Vale destacar ainda que em 2012, o relacionamento entre a China e o Brasil foi alçado ao patamar de “Parceria Estratégica Global”. Além do mais, é importante notar que essa parceria transcende as esferas bilaterais e envolve outras esferas significativas na relação de poder global, como o G20, a Organização Mundial do Comércio e o BRICS.

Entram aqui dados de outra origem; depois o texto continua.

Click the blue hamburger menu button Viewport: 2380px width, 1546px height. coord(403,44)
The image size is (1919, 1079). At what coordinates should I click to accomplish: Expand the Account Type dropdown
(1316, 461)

Finalmente, mais do que no jogo de palavras, é preciso ter sempre em mente os dados da realidade histórica e dos diversos interesses em curso. Nesse sentido, não acreditamos no surgimento de confrontações ou de movimentos bruscos que mudem o rumo profícuo desse relacionamento. Algumas tensões devem ser vistas como normais, devido à diversidade dos interesses e à complexidade do mundo atual. Mas elas devem ser tratadas com diálogo e sinceridade.

Concluindo, transcrevo aqui uma reflexão do então presidente do Brasil, general João Baptista Figueiredo, compartilhada no Grande Salão do Povo, em Beijing, em maio de 1984, diante do então presidente da China Li Xiannian. Figueiredo, que foi o primeiro presidente do Brasil a visitar a China, apropriadamente destacava: “A principal questão, hoje, de nosso relacionamento é, sem dúvida, a de saber o que devem fazer países como o Brasil e a China para reforçar os vínculos existentes. Creio que a resposta a essa indagação não é teórica nem retórica. É prática, concreta e fundamentalmente construtiva”.

Esta é uma reflexão muito atual para se pensar os horizontes das relações sino-brasileiras nessa nova etapa.

Sobre nossos desafios e dificuldades internas, também muito relevantes, esses devem ser tratados entre nós.

 

José Medeiros da Silva é doutor em Ciência Política pela Universidade de São Paulo e professor na Universidade de Estudos Internacionais de Zhejiang, na China.